Splunk Enterprise Security pulls in the information from the Alert and incorporates this information into the Splunk Enterprise Security in the Incident Review area:
This information is now able to be correlated with Splunk Enterprise Security. Information is available related to activities regarding this endpoint, IP addresses and current threats or active compromise in the environment.
Additional information, including a risk score to prioritize the event, can be found in the Splunk Enterprise Security solution.
In Splunk, visibility into the SAP application and the reported attack is found along with additional information which is correlated in Splunk Enterprise Security. This supporting information includes the history related to this event and user, the phase of the Mitre Attack Kill Chain, tactics and techniques used along with a description to help the security analyst understand what needs to be done.
Splunk Enterprise Security can assist in threat hunting activities to further track down the issue:
How to enable SAP Enterprise Threat Detection to send alerts to Splunk?
The system can be set up through the Admin function of Enterprise Threat Detection using the Settings selection and then selecting Manage Alert Processing. The triggering events can then be sent to Splunk and this threat information can be consumed by Splunk Enterprise Security. To refine the alert, a pattern filter can be set up to only send critical alerts. More information is available in the Enterprise Threat Detection documentation. The SAP and Splunk security teams can work together to determine the correct solution set up options. Notice the JSON set up option in the screen below:
Once the set up is complete for Enterprise Threat Detection, alerts will be published to the Splunk HTTP Event Collector (HEC).
To ensure the events will be properly recognized in Splunk Enterprise Security, the Splunk HTTP Event Collector (HEC) must be enabled and the event collector token must be received. A user must be set up with the EtdSecExpert role for SAP Enterprise Threat Detection.

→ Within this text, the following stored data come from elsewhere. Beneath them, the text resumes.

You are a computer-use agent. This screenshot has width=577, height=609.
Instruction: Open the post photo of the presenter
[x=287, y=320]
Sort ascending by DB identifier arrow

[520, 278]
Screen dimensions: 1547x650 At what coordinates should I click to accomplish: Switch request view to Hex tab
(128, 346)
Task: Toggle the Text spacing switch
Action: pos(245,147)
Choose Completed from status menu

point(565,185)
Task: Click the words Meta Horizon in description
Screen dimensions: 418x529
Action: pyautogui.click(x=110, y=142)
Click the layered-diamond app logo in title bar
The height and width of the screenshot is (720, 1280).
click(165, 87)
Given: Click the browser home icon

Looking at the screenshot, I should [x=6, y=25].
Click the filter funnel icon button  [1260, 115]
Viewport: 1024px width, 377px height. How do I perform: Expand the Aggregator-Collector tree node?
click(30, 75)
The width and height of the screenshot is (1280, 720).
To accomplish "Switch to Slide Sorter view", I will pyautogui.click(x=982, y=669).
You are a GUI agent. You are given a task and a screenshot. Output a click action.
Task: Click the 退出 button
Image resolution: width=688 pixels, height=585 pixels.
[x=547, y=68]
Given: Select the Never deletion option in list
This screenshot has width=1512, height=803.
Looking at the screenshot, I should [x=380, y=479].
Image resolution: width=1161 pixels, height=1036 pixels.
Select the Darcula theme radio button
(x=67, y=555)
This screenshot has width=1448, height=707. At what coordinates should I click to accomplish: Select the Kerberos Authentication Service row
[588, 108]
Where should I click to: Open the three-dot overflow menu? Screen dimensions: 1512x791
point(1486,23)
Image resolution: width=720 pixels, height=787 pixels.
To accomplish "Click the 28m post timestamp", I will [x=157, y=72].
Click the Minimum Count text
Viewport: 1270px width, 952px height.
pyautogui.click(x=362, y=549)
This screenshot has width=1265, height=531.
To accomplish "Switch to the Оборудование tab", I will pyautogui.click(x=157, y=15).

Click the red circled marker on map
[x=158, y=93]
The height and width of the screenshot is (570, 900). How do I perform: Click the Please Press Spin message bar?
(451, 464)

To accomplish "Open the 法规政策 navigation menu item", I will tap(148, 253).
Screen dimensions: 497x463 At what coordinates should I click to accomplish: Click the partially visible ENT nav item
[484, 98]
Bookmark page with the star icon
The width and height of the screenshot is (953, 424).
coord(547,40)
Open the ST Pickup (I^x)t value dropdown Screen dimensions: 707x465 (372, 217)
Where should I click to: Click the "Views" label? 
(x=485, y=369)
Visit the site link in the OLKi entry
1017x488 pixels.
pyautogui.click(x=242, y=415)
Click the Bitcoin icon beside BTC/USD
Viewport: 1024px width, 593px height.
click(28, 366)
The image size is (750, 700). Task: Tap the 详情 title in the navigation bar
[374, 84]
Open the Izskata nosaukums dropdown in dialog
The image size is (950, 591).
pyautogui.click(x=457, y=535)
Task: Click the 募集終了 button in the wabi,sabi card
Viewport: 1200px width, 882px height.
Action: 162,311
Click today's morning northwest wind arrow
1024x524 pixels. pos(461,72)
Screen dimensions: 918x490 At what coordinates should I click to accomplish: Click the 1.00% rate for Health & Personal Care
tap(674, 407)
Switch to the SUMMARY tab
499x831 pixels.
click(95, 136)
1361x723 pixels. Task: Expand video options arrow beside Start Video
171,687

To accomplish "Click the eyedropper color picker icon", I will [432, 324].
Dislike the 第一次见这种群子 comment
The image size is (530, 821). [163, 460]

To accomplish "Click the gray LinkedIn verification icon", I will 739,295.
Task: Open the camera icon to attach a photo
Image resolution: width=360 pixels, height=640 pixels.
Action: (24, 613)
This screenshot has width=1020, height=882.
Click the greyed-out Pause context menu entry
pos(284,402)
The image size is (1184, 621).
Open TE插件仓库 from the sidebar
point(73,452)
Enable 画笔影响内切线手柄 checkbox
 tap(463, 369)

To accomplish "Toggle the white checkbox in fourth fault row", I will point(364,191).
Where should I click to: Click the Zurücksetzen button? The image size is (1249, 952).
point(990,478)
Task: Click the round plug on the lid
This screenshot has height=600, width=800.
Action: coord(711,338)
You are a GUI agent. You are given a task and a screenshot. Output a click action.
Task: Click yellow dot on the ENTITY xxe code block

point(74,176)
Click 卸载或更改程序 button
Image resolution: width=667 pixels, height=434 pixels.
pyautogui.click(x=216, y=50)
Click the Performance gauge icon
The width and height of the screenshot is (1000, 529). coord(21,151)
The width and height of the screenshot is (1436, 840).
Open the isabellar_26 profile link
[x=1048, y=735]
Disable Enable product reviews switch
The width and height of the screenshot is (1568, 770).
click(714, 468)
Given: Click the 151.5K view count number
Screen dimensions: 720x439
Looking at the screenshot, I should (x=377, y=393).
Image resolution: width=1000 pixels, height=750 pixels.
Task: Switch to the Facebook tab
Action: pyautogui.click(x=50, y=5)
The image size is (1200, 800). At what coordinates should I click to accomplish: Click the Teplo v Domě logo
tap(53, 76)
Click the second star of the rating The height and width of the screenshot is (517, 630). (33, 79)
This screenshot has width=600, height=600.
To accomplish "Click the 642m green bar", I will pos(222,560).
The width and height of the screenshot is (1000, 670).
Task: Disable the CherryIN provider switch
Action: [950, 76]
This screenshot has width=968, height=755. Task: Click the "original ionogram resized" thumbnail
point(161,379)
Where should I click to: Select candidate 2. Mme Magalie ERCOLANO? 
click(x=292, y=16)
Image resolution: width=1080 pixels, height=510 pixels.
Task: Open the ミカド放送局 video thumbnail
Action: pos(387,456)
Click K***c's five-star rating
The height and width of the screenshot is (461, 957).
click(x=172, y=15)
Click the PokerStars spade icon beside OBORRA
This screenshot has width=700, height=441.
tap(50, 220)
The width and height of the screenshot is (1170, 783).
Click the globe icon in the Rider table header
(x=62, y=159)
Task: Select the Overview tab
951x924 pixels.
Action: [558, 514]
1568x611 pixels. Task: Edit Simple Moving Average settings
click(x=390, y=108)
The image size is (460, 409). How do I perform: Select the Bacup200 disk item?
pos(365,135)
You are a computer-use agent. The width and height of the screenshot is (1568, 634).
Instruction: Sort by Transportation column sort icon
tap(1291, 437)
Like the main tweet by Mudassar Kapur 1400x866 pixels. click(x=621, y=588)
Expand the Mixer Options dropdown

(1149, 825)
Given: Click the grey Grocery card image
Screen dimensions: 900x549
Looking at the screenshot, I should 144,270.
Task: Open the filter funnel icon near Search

More set up information is in the official Splunk documentation.
Other set up options in Enterprise Threat Detection, include starting the SAP HANA XS tool and creating an extension to define the host and port of the Splunk HTTP Event Collector tool. Choose the basic authentication options available and alerts will soon be sent to Splunk Event Collector every minute!
To view the alerts in Splunk, search on sapetd_alert.